You missed the point, which was, the court basically put all the burden and problems of proving things around 2870 on Marty. They also took a very broad view of what it means to be related to the business.

You will have the same trouble. Cubic is quoted to this day for all the propositions i pointed out.

As for "show me a case", i'll ask the opposite: Find me a case that supports any view of this provision that people like to have (IE that most stuff they do in their spare time is going to be owned by them).

(to help: I'm not aware of any such cases, and i skimmed the headnotes for all 109 cases that cite Cubic)


> the court basically put all the burden and problems of proving things around 2870 on Marty

Well, yes. As you quoted, the statue itself directs the court to do that.

> They also took a very broad view of what it means to be related to the business.

Okay, I've now read the whole opinion and nothing in it surprises me.

If your point is that people tend to read secs. 2870-2 less carefully than they should, I am in no position to dispute that.

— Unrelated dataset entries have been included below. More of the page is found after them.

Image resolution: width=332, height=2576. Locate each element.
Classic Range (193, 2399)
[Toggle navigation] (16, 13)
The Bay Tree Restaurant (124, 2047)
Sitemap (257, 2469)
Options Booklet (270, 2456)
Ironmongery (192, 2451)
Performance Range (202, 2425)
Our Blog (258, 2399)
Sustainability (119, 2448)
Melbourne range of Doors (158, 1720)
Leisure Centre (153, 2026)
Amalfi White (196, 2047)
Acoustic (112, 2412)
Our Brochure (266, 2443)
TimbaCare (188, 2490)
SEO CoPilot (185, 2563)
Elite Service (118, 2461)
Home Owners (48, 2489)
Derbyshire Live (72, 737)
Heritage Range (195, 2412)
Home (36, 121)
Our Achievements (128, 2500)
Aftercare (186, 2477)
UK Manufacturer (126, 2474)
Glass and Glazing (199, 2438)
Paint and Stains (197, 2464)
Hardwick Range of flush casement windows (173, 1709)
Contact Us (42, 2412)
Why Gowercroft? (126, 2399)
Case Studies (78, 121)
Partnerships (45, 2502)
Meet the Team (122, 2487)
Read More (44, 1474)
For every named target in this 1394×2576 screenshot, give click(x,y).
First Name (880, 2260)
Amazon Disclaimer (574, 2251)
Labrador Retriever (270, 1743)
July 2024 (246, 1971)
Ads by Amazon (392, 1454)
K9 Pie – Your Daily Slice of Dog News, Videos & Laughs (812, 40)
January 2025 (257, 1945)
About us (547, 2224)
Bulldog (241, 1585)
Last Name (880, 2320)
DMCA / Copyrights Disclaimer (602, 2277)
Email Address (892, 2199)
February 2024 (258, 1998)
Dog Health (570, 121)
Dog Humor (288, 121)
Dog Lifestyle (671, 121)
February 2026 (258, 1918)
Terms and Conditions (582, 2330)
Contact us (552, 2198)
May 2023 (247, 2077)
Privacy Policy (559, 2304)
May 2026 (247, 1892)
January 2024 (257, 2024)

I certainly agree that someone hoping to avail themselves of sec. 2870 would be well advised to be extremely careful -- even as to their choice of employer.

But I think there must be employers that don't make a habit of suing former employees when it appears that there's a reasonable chance that the 2870 requirements have been more-or-less met. Lots of Google engineers leave to start startups, I have heard, and I'm sure in plenty of those cases, they had their idea while they were still Google employees. If Google started litigating such cases regularly, they would destroy their reputation as a great place to work, I would think. (I have never worked for Google, so this is just my guess.)


There are probably cases where the company does not sue though. I do remember a case where a long time employee of sears designed and patented a novel and useful ratchet wrench. Hazy memory but he tried to sell it to sears. Sears instead claimed they owned it, and the court said nope.


That's interesting. Maybe the widespread misconception that it provides some protection emboldens people to work on projects in their spare time?